Creating Data Model (Lens)¶
Information
This guide offers step-by-step instructions to help you create a Lens model in DataOS, transforming your conceptual design into a functional data model. By following this guide, you'll learn how to structure and organize your data effectively, ensuring it meets your analytical and business needs.
Key Steps¶
Follow the below steps to create a data model (Lens).
Pre-requisites¶
- A code editor for creating manifest files (YAML) of the Lens model.
Step 1: Set Up Lens Model Folder¶
Download the Lens Project Template which includes the necessary folder hierarchy. Rename it as needed.
Download: lens-project-template.zip
Model Folder Structure:¶
The model folder structure is essential for managing your SQL scripts and business entity manifest files for your Lens model.
Step 2: Define SQL Scripts for Tables¶
The sqls
folder contains SQL scripts that extract relevant fields from your data source to create your model. Below are examples for Customer, Product, and Transactions data.
Example SQL Files
For our data model, we are fetching Customer, Product, and Transaction data from DataOS lakehouse storage.
Here are the SQL scripts for the tables, identified as business objects during the conceptual design of our data model.

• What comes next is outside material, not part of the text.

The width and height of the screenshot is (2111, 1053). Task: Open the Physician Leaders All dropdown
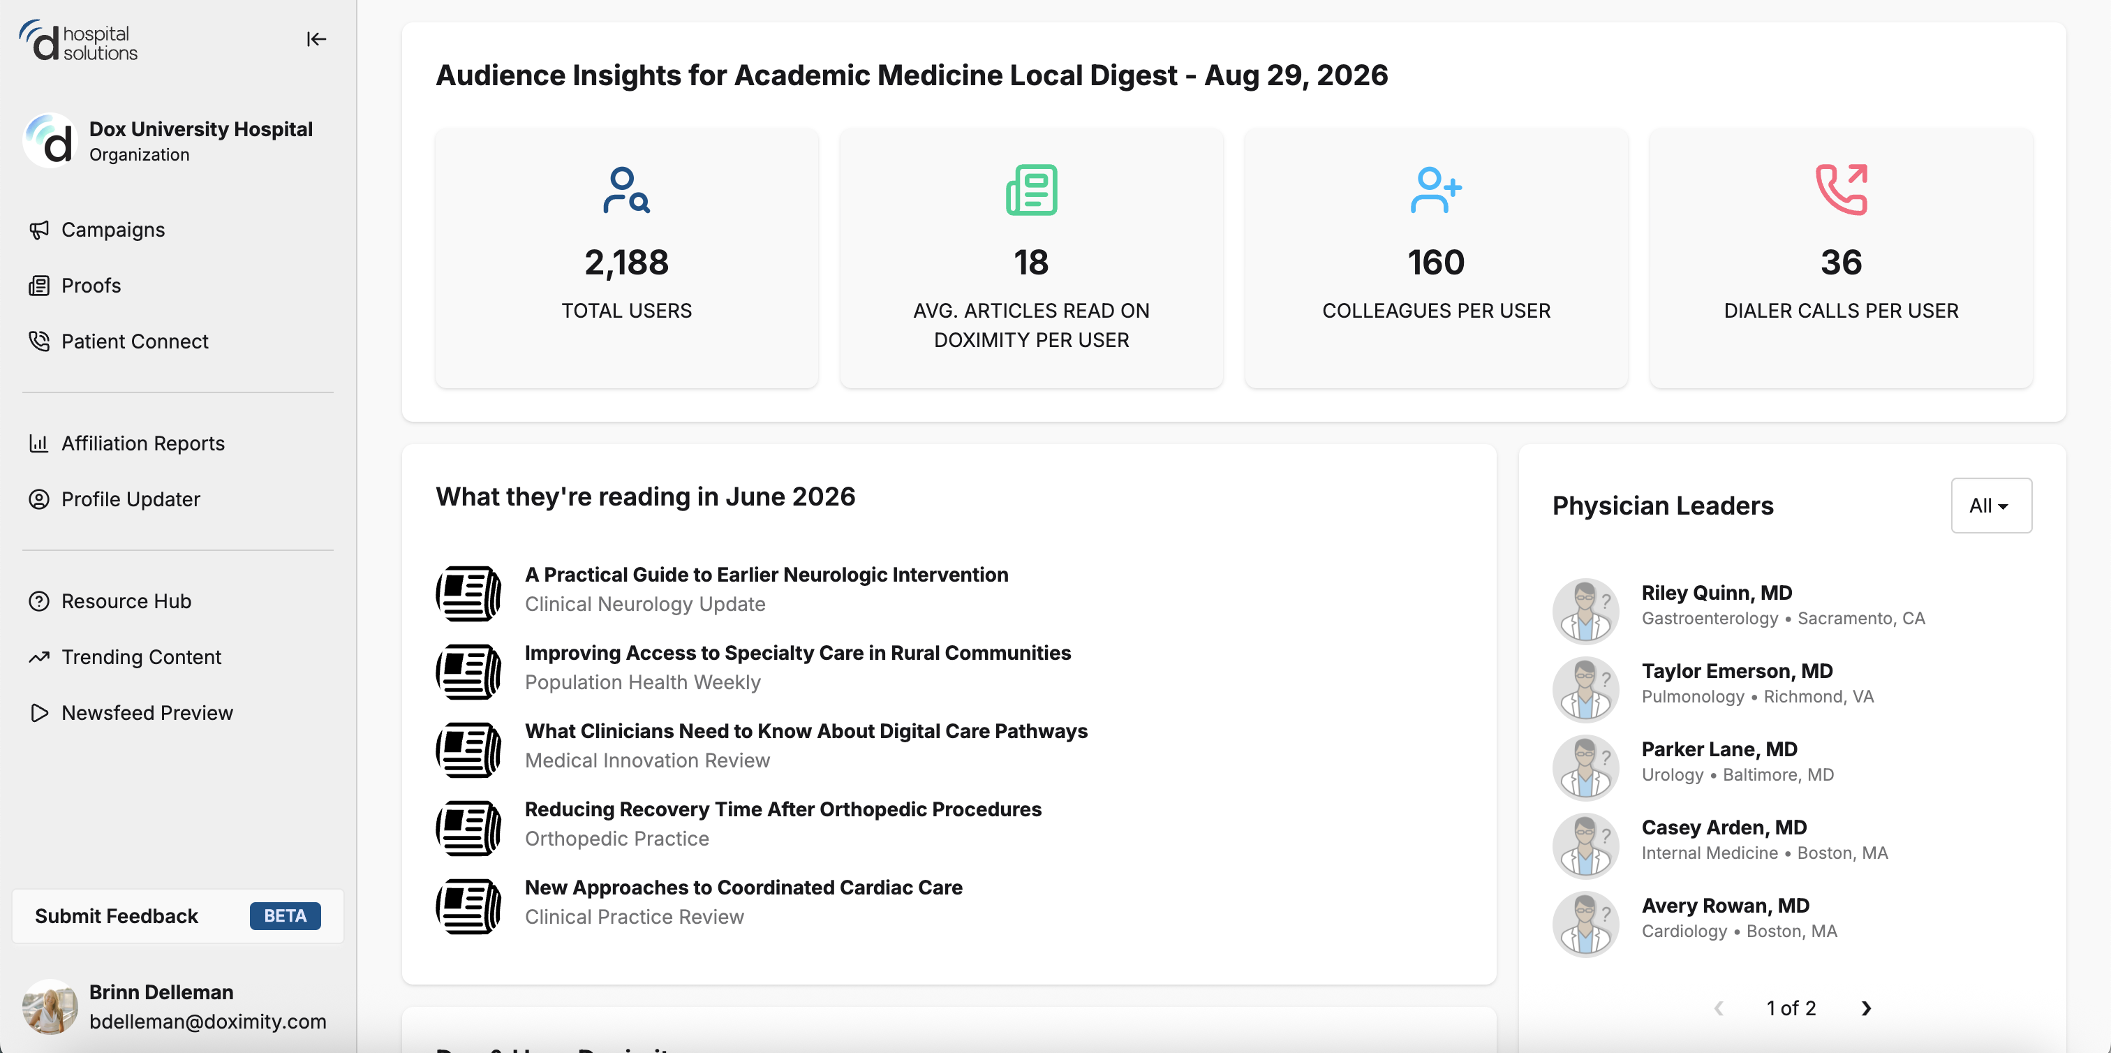coord(1991,506)
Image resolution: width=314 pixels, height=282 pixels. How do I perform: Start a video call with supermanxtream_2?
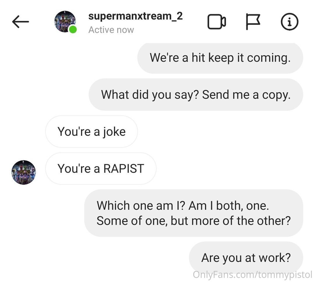point(216,22)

This will help extract relevant fields from the source for our data model based on our analytical requirement.
Customer.sql
SELECT
cast(customer_id AS varchar) AS customer_id,
first_name,
last_name,
gender,
phone_number,
email_id,
cast( date_parse(birth_date,'%d-%m-%Y') as timestamp) as birth_date,
age,
education_level,
marital_status,
number_of_children,
cast(register_date as timestamp) as register_date,
occupation,
annual_income,
hobbies,
degree_of_loyalty,
social_class,
mailing_street,
city,
state,
country,
zip_code
FROM
"icebase"."sales_360".customer
product.sql
transactions.sql
SELECT
transaction_id,
customer_id,
cast(transaction_date AS timestamp) AS transaction_date,
order_id,
transaction_amount,
payment_method,
transaction_type,
transaction_status,
cast(order_date AS timestamp) AS order_date,
cast(order_delivery_date AS timestamp) AS order_delivery_date,
discounted_amount,
shipping_amount,
order_total_amount,
discount_percentage,
shipping_address,
billing_address,
promo_code,
shipping_method,
order_status,
skuid
FROM
"icebase"."sales_360".transactions
Step 3: Define Manifest Files for Tables¶
This tables
folder contains logical table definitions in YAML format. These definitions help structure your data into business entities. Each table represents an entity in your data model.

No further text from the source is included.